◆ TASK STATEMENT: Where does the string "heading" appear in the records? Copy each line that holds it.

(Dataset entries)
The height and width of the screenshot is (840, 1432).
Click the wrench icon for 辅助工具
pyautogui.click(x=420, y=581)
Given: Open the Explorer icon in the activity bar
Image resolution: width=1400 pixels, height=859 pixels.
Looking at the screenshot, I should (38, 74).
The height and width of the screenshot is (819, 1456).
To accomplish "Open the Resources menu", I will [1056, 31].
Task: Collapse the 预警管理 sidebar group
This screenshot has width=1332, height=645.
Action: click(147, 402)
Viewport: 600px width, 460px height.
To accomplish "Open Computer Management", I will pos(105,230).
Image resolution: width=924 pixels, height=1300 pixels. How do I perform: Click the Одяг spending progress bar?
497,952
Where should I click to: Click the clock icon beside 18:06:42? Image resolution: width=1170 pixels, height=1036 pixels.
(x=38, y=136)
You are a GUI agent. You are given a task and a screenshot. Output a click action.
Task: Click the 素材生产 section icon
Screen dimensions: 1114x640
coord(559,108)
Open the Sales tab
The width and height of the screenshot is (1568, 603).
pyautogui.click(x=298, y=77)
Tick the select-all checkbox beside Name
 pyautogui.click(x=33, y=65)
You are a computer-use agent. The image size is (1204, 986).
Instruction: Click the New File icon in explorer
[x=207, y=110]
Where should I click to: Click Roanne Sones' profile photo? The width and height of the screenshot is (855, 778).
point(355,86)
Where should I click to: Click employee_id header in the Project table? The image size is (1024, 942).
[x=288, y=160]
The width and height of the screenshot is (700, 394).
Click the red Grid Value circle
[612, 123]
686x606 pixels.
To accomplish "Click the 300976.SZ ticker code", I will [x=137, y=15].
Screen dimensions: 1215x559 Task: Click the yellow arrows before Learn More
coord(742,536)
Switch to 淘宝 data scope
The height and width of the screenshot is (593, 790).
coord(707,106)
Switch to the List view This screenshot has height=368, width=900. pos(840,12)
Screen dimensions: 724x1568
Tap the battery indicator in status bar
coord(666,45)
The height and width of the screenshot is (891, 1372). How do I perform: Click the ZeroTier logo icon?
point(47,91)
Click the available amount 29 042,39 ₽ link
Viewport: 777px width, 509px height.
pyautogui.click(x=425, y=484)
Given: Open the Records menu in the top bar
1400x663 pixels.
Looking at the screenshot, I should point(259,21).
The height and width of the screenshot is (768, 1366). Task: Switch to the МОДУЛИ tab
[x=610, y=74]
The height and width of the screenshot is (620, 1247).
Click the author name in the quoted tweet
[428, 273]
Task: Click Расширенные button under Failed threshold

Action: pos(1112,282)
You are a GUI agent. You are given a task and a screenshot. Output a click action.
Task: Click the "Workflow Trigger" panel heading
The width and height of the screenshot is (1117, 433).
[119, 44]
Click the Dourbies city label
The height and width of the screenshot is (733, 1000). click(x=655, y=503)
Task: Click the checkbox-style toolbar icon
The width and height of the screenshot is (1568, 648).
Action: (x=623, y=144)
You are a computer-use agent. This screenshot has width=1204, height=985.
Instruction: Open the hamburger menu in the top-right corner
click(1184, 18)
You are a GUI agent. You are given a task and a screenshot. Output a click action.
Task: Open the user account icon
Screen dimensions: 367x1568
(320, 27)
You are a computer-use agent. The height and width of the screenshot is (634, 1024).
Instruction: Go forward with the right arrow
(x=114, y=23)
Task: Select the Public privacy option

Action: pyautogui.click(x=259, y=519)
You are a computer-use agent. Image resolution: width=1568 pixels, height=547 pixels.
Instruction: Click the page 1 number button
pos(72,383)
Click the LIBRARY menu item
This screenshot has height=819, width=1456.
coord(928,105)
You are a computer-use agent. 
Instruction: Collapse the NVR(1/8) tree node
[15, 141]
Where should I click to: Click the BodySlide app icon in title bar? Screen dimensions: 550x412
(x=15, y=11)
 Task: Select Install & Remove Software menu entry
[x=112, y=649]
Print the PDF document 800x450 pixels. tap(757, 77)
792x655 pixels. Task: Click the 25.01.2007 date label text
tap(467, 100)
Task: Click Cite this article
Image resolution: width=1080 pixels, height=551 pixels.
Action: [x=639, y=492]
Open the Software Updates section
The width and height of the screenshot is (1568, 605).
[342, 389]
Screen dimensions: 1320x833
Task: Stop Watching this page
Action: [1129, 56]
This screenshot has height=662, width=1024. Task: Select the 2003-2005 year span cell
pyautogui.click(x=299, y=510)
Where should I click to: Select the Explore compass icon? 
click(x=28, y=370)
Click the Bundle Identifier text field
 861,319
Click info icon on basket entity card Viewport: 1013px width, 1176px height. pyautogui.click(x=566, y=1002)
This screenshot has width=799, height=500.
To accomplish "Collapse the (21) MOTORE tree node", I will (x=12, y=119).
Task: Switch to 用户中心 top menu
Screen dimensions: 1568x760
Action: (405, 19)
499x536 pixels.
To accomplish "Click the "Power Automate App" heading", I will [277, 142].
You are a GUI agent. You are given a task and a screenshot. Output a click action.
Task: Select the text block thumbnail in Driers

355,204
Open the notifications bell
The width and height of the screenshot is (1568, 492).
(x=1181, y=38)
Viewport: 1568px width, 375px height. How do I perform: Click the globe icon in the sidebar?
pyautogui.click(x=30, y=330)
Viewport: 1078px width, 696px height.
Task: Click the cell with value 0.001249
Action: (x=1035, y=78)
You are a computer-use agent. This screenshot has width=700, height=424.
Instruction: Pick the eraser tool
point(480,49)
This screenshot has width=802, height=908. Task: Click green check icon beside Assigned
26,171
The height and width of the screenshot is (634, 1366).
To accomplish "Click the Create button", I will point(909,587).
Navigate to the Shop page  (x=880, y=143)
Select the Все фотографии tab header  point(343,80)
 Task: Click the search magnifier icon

◆ EXERCISE RESULT:
Task: Click the "Workflow Trigger" panel heading
To accomplish "Click the "Power Automate App" heading", I will [277, 142].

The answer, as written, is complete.